E' il Coxon appena uscito da "13" dei Blur, forse il disco più ambizioso dei 4 di Colchester.
L'atmosfera qui è cupa, depressa, violenta, disperatamente rabbiosa, ben espressa nell'esaltante ed esaltatato hardcore-punk di "Jamie Thomas" e "Fags And Failure", nel punk-metal di "My Idea Of Hell", nella desolazione acustica di "Keep Hope Alive", nella folle sperimentazione rock-elettronica di "Satan I Gatan", nell'ossessiva paranoia di "The Fear" e "Leave Me Alone"; trovano anche spazio 2 cover dei Mission of Burma ("Fame And Fortune" e "Thats When I Reach For My Revolver"), appassionate ed ispirate.

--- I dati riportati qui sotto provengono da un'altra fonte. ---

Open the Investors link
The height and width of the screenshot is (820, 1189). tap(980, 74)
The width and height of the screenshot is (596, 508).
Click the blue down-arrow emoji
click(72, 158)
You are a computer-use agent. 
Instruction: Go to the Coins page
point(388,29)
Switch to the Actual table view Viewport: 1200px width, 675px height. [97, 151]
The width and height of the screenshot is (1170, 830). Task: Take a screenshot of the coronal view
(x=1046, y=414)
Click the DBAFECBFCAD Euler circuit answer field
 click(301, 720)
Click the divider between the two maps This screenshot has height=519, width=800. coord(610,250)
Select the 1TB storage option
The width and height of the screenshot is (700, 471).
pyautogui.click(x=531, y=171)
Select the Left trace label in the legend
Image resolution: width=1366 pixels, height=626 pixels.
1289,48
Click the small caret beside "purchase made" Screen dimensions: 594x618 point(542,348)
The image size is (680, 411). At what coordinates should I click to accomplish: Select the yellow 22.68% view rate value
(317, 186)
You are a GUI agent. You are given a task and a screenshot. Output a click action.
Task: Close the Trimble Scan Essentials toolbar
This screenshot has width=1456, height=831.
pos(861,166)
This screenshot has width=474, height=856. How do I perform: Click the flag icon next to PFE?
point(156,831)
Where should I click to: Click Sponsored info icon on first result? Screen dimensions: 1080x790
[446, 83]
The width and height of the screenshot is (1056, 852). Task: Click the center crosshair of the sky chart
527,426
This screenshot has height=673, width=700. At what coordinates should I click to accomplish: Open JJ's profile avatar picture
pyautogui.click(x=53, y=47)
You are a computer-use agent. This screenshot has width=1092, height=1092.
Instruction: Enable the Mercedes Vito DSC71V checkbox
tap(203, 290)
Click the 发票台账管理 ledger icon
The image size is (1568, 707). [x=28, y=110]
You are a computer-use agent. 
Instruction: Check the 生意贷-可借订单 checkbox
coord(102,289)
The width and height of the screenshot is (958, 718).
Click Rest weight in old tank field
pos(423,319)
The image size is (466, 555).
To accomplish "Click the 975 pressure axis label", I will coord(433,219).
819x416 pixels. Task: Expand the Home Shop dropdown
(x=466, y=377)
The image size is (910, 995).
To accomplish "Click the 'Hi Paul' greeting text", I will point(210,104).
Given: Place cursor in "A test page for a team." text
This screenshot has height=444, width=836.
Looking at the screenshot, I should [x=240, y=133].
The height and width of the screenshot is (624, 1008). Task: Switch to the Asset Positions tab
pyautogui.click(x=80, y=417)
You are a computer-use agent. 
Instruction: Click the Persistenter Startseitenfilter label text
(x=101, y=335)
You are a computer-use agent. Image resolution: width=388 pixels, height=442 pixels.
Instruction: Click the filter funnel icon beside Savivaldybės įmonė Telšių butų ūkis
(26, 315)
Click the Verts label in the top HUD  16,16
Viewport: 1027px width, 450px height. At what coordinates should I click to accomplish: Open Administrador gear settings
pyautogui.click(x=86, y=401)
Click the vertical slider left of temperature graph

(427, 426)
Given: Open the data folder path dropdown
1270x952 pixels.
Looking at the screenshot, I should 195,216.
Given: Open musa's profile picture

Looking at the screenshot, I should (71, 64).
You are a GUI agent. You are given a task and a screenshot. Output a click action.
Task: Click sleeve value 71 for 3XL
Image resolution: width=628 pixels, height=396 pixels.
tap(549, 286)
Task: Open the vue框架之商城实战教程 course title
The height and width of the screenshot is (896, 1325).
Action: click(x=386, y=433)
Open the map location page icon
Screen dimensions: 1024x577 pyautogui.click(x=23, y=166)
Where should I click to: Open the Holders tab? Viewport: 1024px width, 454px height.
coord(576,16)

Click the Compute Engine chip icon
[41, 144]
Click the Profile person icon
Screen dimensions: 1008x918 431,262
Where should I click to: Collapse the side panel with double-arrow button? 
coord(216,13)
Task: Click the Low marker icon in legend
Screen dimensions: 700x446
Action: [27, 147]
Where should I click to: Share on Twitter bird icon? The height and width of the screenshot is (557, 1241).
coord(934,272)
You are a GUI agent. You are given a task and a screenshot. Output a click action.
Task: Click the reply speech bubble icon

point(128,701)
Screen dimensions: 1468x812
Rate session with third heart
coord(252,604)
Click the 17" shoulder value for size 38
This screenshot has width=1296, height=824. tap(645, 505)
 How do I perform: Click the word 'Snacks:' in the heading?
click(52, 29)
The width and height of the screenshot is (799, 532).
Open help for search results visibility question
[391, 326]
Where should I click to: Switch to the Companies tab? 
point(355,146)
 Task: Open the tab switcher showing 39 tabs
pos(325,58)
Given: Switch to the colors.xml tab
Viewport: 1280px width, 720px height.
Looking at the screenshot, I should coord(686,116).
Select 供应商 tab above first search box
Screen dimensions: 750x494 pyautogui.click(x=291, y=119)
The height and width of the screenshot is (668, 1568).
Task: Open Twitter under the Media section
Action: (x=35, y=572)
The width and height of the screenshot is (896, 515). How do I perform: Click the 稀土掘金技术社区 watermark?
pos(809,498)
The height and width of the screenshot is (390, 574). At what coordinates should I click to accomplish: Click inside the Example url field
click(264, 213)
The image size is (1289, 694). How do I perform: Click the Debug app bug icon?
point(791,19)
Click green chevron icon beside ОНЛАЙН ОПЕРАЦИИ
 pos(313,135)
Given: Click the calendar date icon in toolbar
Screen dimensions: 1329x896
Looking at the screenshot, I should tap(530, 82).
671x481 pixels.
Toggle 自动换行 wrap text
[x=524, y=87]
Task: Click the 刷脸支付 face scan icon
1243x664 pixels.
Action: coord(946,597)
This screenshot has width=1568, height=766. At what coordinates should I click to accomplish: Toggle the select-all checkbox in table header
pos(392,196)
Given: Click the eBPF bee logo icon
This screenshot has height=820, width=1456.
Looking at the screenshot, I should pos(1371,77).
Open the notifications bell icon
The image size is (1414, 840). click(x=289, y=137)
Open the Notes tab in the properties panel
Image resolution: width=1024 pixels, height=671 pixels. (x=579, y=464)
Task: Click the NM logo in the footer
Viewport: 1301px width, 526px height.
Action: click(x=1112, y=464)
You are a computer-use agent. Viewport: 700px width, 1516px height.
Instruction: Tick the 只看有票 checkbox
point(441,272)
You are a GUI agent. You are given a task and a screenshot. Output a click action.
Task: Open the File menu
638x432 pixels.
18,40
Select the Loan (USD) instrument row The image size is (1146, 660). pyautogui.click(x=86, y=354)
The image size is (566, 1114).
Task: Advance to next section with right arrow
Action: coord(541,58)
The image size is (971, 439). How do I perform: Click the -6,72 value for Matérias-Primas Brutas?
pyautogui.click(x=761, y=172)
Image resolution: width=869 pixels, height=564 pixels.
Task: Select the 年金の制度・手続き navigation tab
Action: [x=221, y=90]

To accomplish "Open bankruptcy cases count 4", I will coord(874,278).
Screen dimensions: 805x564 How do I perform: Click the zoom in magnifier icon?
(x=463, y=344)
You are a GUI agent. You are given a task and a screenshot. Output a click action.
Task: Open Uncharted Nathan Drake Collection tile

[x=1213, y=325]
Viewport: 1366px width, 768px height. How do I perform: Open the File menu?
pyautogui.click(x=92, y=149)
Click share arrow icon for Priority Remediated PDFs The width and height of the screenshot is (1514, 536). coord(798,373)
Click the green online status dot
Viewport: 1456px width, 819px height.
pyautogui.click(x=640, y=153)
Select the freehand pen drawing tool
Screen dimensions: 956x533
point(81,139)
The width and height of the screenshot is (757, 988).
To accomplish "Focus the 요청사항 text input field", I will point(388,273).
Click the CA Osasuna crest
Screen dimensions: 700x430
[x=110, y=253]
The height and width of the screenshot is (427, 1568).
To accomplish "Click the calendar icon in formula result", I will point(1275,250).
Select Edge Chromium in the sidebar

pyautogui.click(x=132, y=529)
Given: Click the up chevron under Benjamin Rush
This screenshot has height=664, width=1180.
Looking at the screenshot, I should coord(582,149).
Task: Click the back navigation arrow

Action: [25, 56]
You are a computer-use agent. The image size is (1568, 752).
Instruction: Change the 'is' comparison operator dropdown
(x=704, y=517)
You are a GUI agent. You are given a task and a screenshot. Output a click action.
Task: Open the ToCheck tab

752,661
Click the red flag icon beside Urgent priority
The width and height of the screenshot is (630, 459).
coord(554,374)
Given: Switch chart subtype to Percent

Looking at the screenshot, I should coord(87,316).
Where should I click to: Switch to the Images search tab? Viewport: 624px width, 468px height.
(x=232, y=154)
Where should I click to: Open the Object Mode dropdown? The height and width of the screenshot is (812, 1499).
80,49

In mezzo a tale buio, il Nostro inserisce una divertente e divertita presa per il culo ("Oochy Woochy" filastrocca con fiati e buffi ritmi) che rilascia la tensione prima di sprofondare nell'incubo finale di "Don't Think About Always", sorta di cupo stoner-rock psichedelico con un'introduzione acustica, apparentemente tranquilla, da "quiete prima della tempesta" insomma.
Il tutto suonato ovviamente in modo magistrale. E viscerale.
La bellissima e allucinata copertina (è un suo dipinto, come tutti gli altri presenti nel booklet, al posto dei testi a rappresentare ogni canzone dell'album, come tutte le copertine dei suoi lavori solisti, del già citato "13" e di alcuni ep dei Blur) esprime perfettamente ciò che troverete nel disco: un viaggio nei meandri di una mente confusa alla ricerca di una via d'uscita.